Political statements are rated on a case-by-case. They follow the major political figures and collect statements made by them, and then start the process of reviewing its factual accuracy. A writer researches the claim and writes the Truth-O-Meter article with a recommended ruling. After the article is edited, it is reviewed by a panel of at least three editors that determines the Truth-O-Meter ruling.


FiveThirtyEight:

Predictions based not on polling data alone, but a statistical model driven mostly by demographic and past vote data. Is a poll aggregator site, which means it predicts upcoming elections and such by gathering and averaging pre-election polls published by others.

FiveThirtyEight’s pollster ratings are calculated by analyzing the historical accuracy of each firm’s polls along with its methodology. Accuracy scores are adjusted for the type of election polled, a firm’s sample size, the performance of other polls surveying the same race, and other factors. They also calculate measures of statistical bias in the polls.


Real Clear Politics:

Aggregates polls for presidential and congressional races into averages, taking from a wide range of sources. Honestly seems to just cast a wide net and pull the average, and I can’t find any more detailed clarification.

Wednesday, May 4, 2016

Computational Journalism Research Project (Spring Week 5)

The Huffington Post - http://www.huffingtonpost.com/

News/blog site, it’s somewhat left-leaning in viewpoints, overall good site with just a hair of clickbait-y flavor to it.

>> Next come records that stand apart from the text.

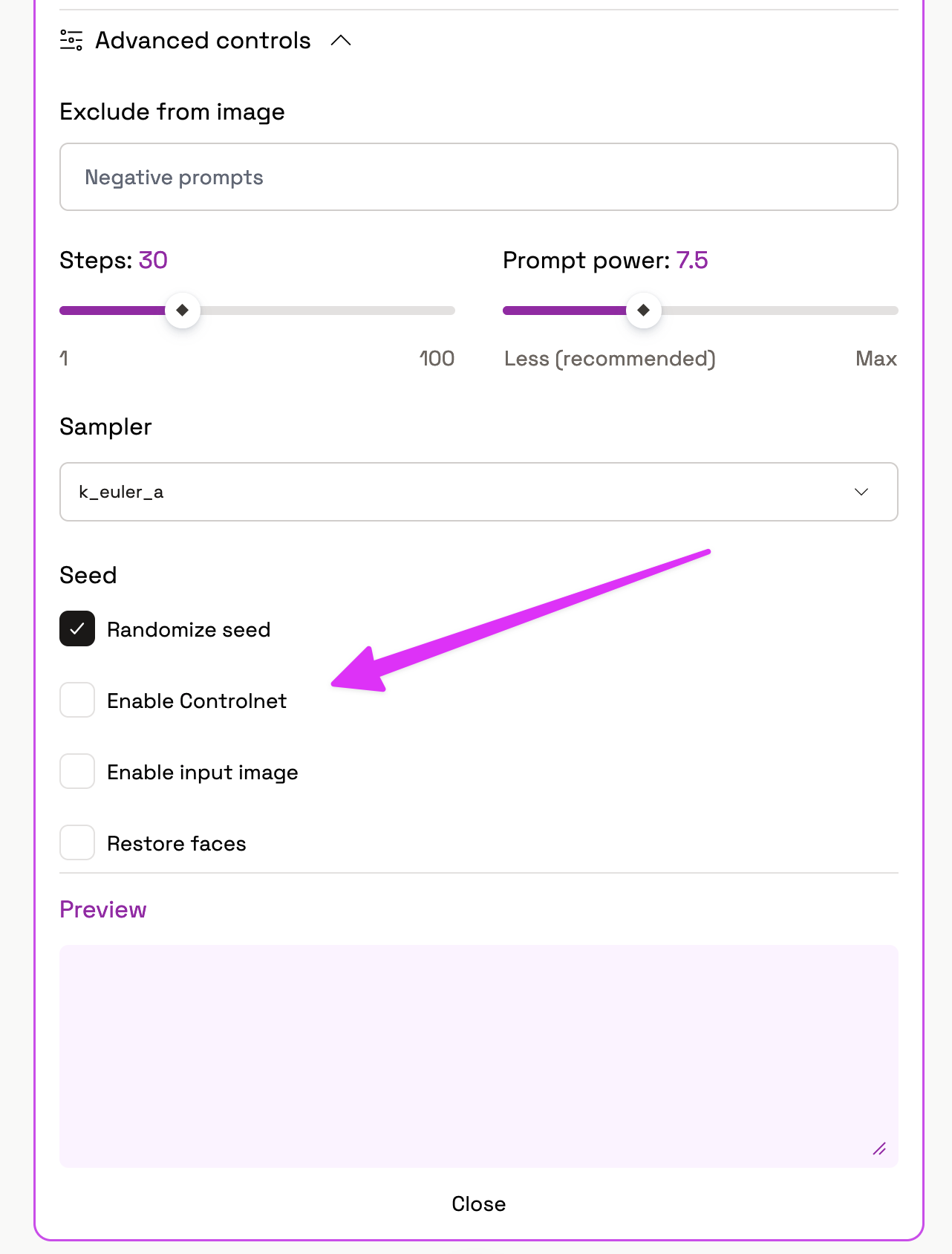This screenshot has height=1254, width=952.
Task: Click the Enable Controlnet label text
Action: coord(197,701)
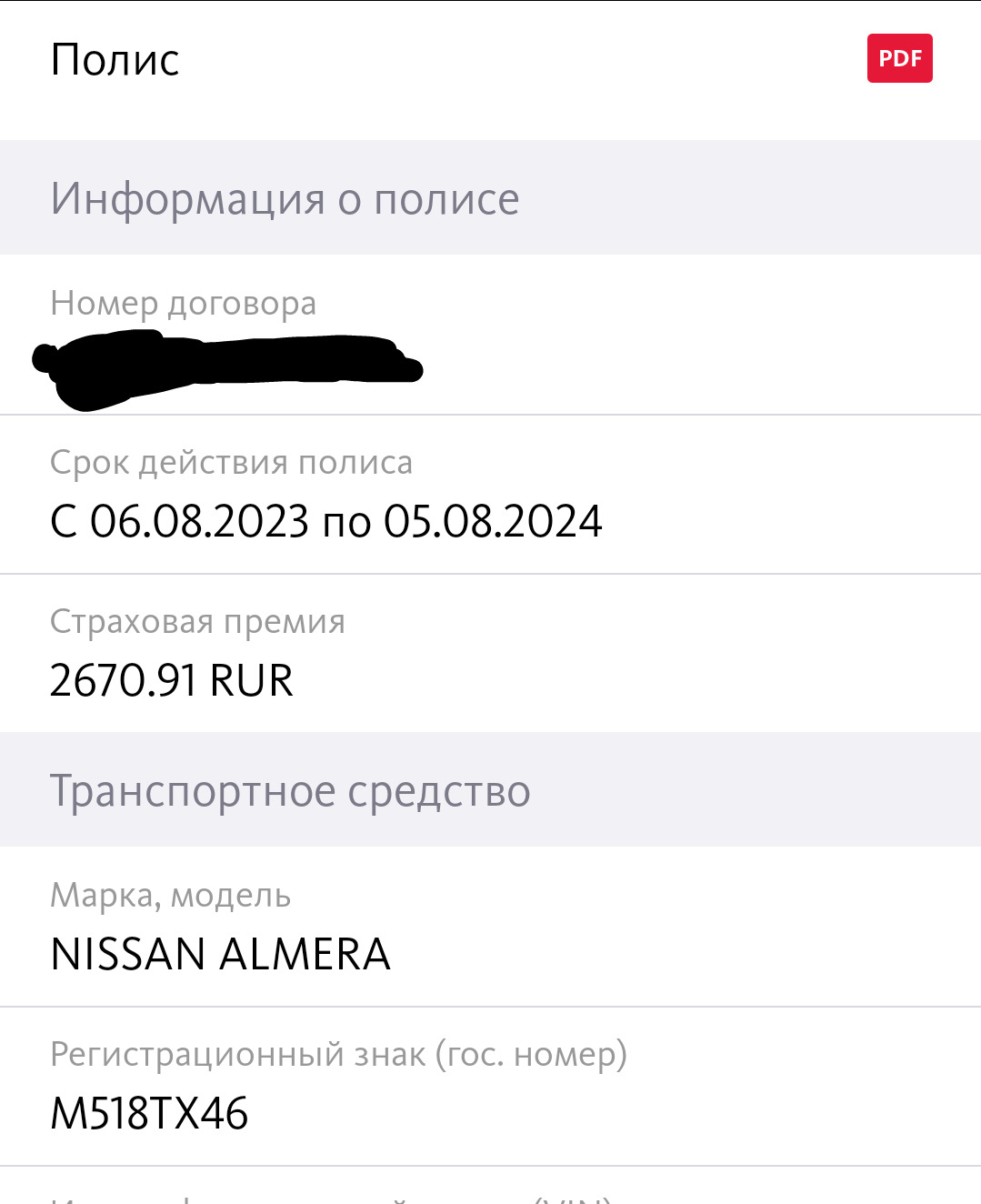Click the "Марка, модель" field label
This screenshot has width=981, height=1204.
[170, 895]
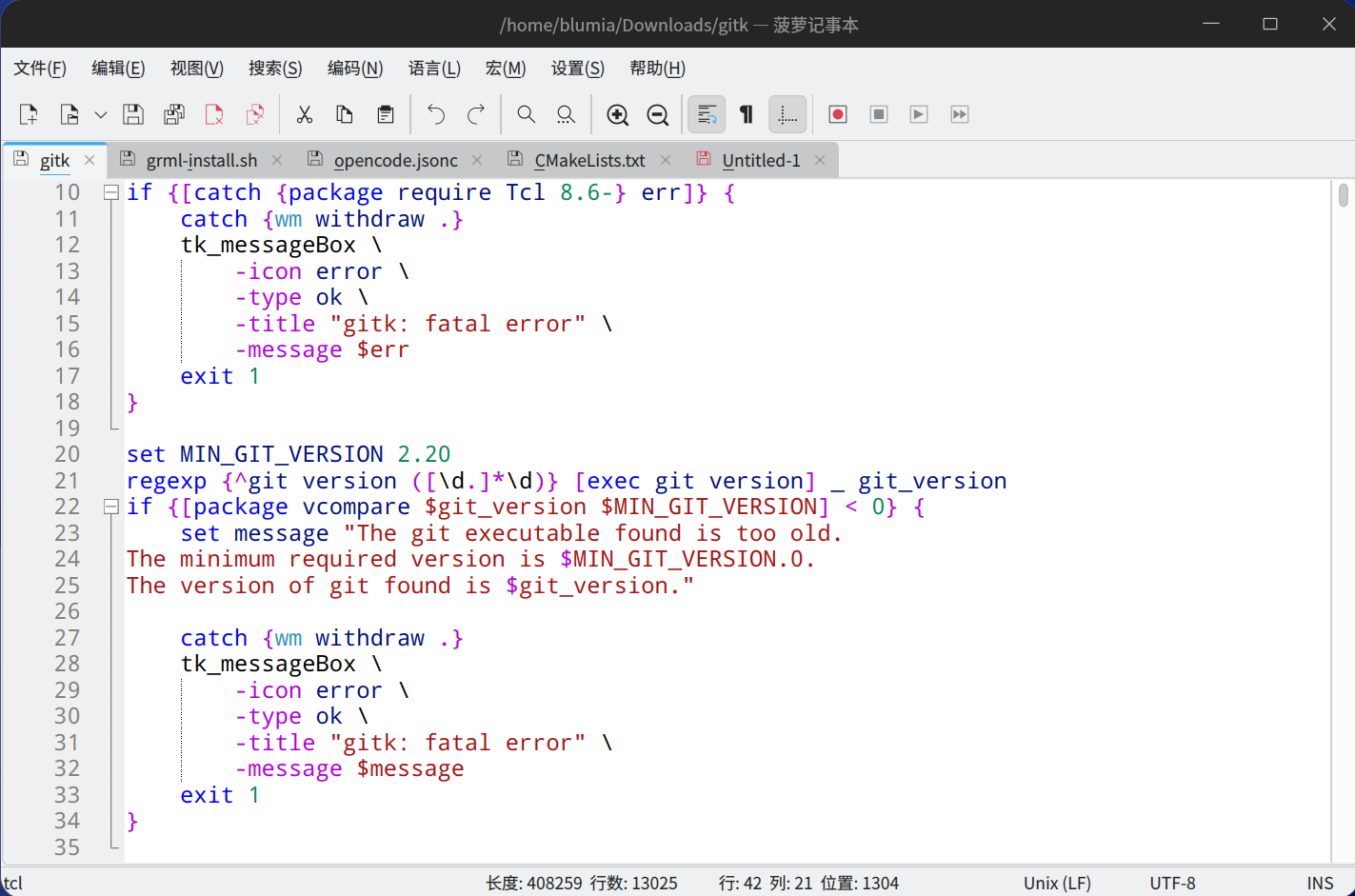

Their “Huffpost Pollster” section has a wealth of political polls with near-daily updates on many of them. An effective way to keep up to date on the numbers.


Politifact - http://www.politifact.com/

Quick, checking of political statements and accuracy. Very well put together, allows for quick and spontaneous fact checking on political statements. Seems politically neutral.


Five Thirty Eight - http://fivethirtyeight.com/

Lots and lots of opinion polls. Focuses on politics, economics, and sports. Has detailed interactive graphs and charts to display the polling information.

Lot to work with here, they not only show the data but add noted for why said data is significant.


Real Clear Politics - http://www.realclearpolitics.com/

Shows wide diversity of polls, and also shows how much a poll number has changed since last check. Very easy to see trends with data.

Wednesday, April 27, 2016

Computational Journalism Research Project (Spring Week 4)

How The Guardian is pioneering data journalism with free tools
http://www.niemanlab.org/2010/08/how-the-guardian-is-pioneering-data-journalism-with-free-tools/

The Guardian uses public, read-only Google Spreadsheets to share the data they’ve collected, which require no special tools for viewing and can be downloaded in just about any desired format. They post massive spreadsheets and data graphs for all to see and often just let the data speak for itself.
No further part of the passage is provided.